During Ducornet’s workshop with students, her engaging personality was ready to help students tackle their challenging work and give them tools to use in the future. The casual workshop setting allowed students the opportunity to ask Ducornet questions about their own work as well as hers without any added pressures. Her teachings included exercises, class discussions, and a discussion of her own personal experiences with the writing process.
“I asked everyone to think of a place within their work where there was stagnation; things had stopped or were slowing down. And to find a way to break in a storm, an act of carelessness, the arrival of a beautiful or malevolent stranger,” said Ducornet.
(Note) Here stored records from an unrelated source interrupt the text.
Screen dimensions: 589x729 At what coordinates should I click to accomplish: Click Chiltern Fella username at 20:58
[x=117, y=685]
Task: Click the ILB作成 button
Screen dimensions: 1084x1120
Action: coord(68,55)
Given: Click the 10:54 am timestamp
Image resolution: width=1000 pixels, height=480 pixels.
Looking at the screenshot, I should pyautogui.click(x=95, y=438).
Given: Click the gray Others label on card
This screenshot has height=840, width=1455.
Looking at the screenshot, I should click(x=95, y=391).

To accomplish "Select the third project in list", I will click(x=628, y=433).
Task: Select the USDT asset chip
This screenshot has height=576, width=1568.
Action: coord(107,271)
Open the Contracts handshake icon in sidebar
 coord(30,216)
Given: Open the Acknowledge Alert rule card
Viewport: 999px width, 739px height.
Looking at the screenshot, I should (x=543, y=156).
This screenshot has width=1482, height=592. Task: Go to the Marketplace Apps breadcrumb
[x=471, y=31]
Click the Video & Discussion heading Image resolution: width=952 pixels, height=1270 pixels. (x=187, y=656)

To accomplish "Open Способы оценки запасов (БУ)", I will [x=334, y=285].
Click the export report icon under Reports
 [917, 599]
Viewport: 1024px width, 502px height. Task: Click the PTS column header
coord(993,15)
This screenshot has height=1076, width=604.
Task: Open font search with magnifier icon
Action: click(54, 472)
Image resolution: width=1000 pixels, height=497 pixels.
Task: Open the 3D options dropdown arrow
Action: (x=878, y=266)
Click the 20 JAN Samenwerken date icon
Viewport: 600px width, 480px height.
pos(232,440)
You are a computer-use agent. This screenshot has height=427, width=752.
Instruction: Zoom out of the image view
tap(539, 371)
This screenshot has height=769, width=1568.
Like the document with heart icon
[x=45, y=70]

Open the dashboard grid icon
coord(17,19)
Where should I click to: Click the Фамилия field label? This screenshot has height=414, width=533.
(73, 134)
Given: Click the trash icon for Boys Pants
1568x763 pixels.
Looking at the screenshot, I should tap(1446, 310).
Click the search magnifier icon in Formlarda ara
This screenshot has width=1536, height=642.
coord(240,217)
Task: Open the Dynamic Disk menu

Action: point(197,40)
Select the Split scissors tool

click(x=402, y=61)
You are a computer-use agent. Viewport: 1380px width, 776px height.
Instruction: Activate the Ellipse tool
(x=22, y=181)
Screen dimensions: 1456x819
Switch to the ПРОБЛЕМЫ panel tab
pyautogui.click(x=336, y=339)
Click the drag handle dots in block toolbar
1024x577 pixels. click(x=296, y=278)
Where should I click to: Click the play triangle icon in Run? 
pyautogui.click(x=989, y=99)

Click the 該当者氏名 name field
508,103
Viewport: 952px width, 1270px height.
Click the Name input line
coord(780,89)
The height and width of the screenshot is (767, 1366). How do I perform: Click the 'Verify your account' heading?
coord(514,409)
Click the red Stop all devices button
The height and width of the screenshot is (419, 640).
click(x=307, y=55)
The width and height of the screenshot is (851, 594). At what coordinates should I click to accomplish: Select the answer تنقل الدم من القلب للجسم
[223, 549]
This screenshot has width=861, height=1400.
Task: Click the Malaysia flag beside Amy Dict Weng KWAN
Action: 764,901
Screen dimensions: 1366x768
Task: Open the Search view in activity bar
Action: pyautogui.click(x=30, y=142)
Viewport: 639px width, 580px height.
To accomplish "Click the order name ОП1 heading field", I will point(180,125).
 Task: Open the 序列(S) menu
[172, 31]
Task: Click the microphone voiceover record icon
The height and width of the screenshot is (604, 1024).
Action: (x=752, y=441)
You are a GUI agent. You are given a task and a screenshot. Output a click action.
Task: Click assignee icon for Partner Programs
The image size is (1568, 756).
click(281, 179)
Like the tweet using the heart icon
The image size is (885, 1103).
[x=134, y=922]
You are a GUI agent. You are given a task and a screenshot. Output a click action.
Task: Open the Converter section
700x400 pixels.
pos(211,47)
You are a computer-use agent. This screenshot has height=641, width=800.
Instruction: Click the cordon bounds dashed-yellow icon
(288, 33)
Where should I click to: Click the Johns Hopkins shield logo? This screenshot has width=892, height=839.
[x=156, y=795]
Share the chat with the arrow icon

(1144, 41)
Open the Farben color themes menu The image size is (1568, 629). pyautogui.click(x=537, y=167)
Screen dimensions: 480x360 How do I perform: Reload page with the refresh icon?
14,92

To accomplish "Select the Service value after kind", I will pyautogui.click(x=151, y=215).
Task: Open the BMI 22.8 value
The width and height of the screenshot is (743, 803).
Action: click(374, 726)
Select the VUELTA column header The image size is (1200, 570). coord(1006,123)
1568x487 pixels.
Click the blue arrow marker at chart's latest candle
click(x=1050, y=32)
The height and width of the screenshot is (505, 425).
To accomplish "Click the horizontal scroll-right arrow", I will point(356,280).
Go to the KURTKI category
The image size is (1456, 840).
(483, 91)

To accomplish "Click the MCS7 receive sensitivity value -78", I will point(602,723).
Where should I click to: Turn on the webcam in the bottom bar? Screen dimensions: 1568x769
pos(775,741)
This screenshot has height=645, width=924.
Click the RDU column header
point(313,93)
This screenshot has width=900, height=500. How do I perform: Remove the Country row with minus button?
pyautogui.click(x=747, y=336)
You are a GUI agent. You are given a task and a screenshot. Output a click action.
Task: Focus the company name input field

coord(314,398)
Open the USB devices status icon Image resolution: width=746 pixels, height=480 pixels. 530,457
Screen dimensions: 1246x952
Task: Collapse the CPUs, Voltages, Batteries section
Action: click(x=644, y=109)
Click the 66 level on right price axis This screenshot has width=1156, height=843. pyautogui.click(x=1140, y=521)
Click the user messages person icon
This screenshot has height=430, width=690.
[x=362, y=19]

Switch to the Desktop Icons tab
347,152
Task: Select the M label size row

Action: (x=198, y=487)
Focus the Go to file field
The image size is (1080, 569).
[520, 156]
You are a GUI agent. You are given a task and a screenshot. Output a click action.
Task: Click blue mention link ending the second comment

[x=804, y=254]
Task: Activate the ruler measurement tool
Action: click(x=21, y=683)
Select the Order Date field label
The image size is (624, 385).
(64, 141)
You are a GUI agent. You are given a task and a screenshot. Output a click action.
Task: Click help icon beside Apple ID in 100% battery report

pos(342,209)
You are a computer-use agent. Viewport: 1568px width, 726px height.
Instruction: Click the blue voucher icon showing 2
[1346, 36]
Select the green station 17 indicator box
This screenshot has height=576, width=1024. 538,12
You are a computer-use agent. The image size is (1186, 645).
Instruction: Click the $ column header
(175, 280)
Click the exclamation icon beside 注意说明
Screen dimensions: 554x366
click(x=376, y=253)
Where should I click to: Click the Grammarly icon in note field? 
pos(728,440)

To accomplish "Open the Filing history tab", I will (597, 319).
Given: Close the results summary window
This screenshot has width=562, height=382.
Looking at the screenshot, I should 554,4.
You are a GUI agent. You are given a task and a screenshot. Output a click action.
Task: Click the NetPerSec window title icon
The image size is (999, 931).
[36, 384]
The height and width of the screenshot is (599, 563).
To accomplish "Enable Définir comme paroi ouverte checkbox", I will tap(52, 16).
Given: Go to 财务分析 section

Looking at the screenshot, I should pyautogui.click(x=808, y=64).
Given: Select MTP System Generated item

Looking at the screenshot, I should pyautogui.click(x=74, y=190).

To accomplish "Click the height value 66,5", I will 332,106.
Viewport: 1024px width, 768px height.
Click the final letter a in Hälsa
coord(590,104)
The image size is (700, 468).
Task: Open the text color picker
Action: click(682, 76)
As an exercise to get the creative mind flowing, she gave students an open ended sentence and let them decide where it should go. An example is: “to escape her punishment, she flung herself in a room full of ashes.” She let students expand on this sentence for four or five minutes. Ducornet explained that she wanted the students to focus on rupture as a point of departure.
Ducornet also offered the advice that when an author is working on a novel, they should not have a preconceived notion for where the story is going.
“Work from a very deep and personal place, where your imagination is fired up. Work on an authentic journey, not a best seller,” said Ducornet.
She also talked about finding the right publisher and readership as key to the success of a book.
“Everything is not destined for publication or publication beyond a small press,” said Durcornet. “What is important is that your work finds people that can connect and understand it. It should matter to their life.”
Ducornet also works as a painter.
“The current work is on large sheets of heavy rag paper and painted with heavily pigmented water color; these are imaginary botanicals among other things. I have been involved with Surrealism for most of my painting life since 1962,” said Ducornet.
Her books and artwork are both popular abroad. In 2007, her paintings were shown in the solo show “Desirous” at the Pierre Mendard Gallery located in Cambridge, Mass, as well as “O Reverso Do Olhar” in Coimbra, Portugal.
Ducornet has also been a writer in residence for other notable institutions such as Brown University, Naropa University, Bard College and at the Vermont Studio Center, as well as at DU from 1988—2000.
Durcornet attended Bard University in New York and graduated with a B.A. in Fine Arts in 1964. She is the author of dozens of literary works including novels, collections of short fiction, poetry, essays and books for children. Her most recent work includes the novel “Netsuke,” which was published in 2011 and tells the story of a psychoanalyst who has sexual relationships with his patients. She has received many awards such as the Bard College Arts and Letters award and in 2008 the Academy Award of Arts in Literature from the American Academy of Arts and Letters also in 2008.
Ducornet offers this piece of advice to young students seeking to pursue an interest in becoming an author:
“Be resilient and open to the extraordinary things ahead such as virtual reality or texts that are suspended in the air in three dimensions; books one can walk into,” said Ducornet. “Everything is mutable and that includes the forms books take.”